What this task involves
If a line includes "each", copy it out of the entries.

** Material provided follows **

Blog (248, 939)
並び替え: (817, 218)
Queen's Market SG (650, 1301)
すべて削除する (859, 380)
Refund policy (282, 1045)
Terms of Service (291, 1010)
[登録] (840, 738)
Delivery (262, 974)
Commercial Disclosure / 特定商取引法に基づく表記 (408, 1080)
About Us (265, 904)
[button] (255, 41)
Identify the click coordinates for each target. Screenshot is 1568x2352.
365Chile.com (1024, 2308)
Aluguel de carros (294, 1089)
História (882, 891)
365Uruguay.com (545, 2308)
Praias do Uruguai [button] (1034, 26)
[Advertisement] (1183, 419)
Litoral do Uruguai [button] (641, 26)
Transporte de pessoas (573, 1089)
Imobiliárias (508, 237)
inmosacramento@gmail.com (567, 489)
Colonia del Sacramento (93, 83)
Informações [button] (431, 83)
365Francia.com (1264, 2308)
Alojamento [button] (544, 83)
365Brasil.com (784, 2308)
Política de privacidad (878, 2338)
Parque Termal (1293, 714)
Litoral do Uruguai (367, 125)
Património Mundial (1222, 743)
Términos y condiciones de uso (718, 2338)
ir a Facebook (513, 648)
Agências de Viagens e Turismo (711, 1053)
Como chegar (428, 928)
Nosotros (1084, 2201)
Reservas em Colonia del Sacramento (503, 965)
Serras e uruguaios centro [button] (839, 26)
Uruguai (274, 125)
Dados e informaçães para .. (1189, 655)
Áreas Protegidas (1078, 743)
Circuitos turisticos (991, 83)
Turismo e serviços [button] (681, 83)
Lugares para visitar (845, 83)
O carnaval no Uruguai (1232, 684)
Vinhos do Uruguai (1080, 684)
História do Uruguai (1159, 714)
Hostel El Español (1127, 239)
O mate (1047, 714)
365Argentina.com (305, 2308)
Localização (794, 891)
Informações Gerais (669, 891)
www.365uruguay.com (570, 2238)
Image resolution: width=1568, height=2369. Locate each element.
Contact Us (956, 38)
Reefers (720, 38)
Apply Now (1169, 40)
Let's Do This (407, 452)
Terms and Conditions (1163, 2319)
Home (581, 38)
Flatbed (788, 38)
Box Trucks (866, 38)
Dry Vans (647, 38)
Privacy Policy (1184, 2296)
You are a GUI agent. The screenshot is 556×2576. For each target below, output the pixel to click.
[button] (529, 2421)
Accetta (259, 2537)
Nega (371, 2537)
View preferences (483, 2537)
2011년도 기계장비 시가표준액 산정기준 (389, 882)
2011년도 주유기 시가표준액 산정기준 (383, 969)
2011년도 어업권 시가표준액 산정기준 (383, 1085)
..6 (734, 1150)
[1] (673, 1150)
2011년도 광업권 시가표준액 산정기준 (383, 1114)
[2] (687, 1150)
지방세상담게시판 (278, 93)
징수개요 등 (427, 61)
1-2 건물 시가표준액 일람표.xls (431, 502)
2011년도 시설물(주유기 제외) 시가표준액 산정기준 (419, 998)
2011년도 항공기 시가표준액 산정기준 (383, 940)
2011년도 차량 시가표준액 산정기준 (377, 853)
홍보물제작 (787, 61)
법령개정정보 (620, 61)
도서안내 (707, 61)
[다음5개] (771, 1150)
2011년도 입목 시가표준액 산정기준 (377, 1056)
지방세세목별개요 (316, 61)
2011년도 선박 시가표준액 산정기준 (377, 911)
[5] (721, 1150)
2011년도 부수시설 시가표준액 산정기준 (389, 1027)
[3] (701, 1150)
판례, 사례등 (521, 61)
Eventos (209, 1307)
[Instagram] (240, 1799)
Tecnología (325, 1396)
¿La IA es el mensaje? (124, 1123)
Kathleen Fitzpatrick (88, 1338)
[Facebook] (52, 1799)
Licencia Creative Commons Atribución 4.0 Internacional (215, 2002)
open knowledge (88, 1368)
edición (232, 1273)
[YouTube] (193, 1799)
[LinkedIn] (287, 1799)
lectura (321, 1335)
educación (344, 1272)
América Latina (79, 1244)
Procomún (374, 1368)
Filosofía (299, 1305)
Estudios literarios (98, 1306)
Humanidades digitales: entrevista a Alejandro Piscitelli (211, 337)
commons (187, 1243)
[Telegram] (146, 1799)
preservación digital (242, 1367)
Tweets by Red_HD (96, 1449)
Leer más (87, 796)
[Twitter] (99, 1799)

** End of Material provided **

Exercise output
Identify the click coordinates for each target. Screenshot is 1568x2352.
Image resolution: width=1568, height=2369. Locate each element.
You are a GUI agent. The screenshot is 556×2576. For each target below, output the pixel to click.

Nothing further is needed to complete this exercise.